La CEDH est saisie par l’interpellé. Ce dernier « se plaint d’avoir été victime de violences lors de son interpellation par la police, alors que l’intervention du GIPN, comme l’usage de la force, n’étaient ni nécessaires ni proportionné », il invoque une violation de l’article 3 de la Convention interdisant la torture et les traitements inhumains ou dégradants.

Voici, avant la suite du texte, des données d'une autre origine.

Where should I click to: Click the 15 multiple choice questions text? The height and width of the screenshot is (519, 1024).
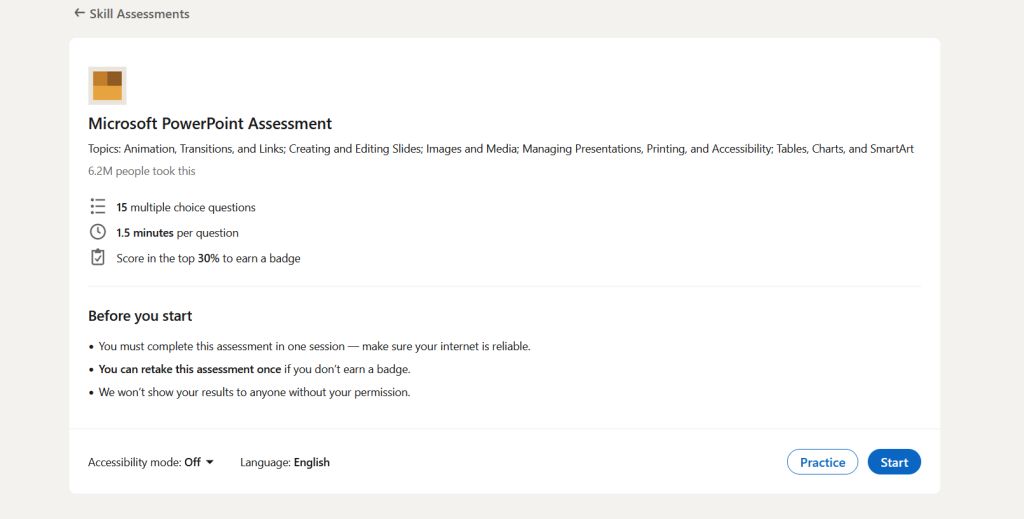click(x=186, y=207)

Motivations contredites par le gouvernement.
 
La Cour de Strasbourg précise alors que l’article 3 n’interdit pas le recours à la force par les agents de police lors d’une interpellation, cependant « il doit être proportionné et absolument nécessaire au vu des circonstances de l’espèce ». Il importe donc de savoir s’il y a lieu de penser que l’intéressé :
- opposera une résistance à l’arrestation ;
- essayera de fuir ;
- provoquera des blessures ou des dommages ;
- supprimera des preuves.
 
La Cour tient à souligner « en particulier, que tout recours à la force physique par les agents de l’État à l’encontre d’une personne, qui n’est pas rendu strictement nécessaire par son comportement, porte atteinte à sa dignité humaine et, de ce fait, constitue une violation des droits garantis par l’article 3 de la Convention ».
 
Elle doit alors s’interroger sur le respect d’« un juste équilibre entre les exigences de l’intérêt général de la société et la sauvegarde des intérêts fondamentaux », sur la prise en compte des circonstances pertinentes pour la planification de l’opération et l’existence de garanties suffisantes ainsi que sur la nécessité de « la force physique dont il a été fait usage à l’encontre du requérant ».
 
En l’espèce la CEDH relève :
- que l’ensemble des certificats médicaux établis ont constaté que le requérant souffrait de blessures importantes ;
- que le traitement auquel il a été soumis a engendré des souffrances psychiques.
 
Sur la planification de l’opération, sans que la Cour ait à se prononcer sur le choix du service, l’intervention d’une unité spéciale doit être entourée de garanties suffisantes non respectées en l’espèce puisque ni le juge d’instruction ni le DDSP n’ont été informé de l’assistance du GIPN notamment.
 
Aussi, sur la proportionnalité de l’opération, au regard des circonstances particulières (présence de sa femme et de sa fille, objectif de l’interpellation etc.), les juges estiment elle n’a pas été planifiée et exécutée de manière à s’assurer que les moyens étaient strictement nécessaires pour interpeller une personne suspectée d’avoir commis une infraction pénale.
 
Et sur l’usage de la force, la CEDH rappelle qu’à la suite de procédures internes, « il ne lui appartient pas de substituer sa propre version des faits à celle des autorités internes qui doivent établir les faits sur la base des preuves recueillies par elles ». Et « si les constatations de celles-ci ne lient pas la Cour, laquelle demeure libre de se livrer à sa propre évaluation à la lumière de l’ensemble des matériaux dont elle dispose, elle ne s’écartera normalement des constatations de fait des juges nationaux que si elle est en possession de données convaincantes à cet effet ».
 
Alors au regard des éléments qu’elle a à sa disposition (constats médicaux, mode opératoire utilisé par les policiers etc.), elle conclut que « les moyens employés n’étaient pas strictement nécessaires pour permettre l’interpellation du requérant et que la force physique dont il a été fait usage à son encontre n’a pas été rendue telle par son comportement ».
 
La CEDH déclare qu’il y a eu une violation de l’article 3 de la Convention et condamne la France à indemniser le requérant pour dommage matériel et dommage moral.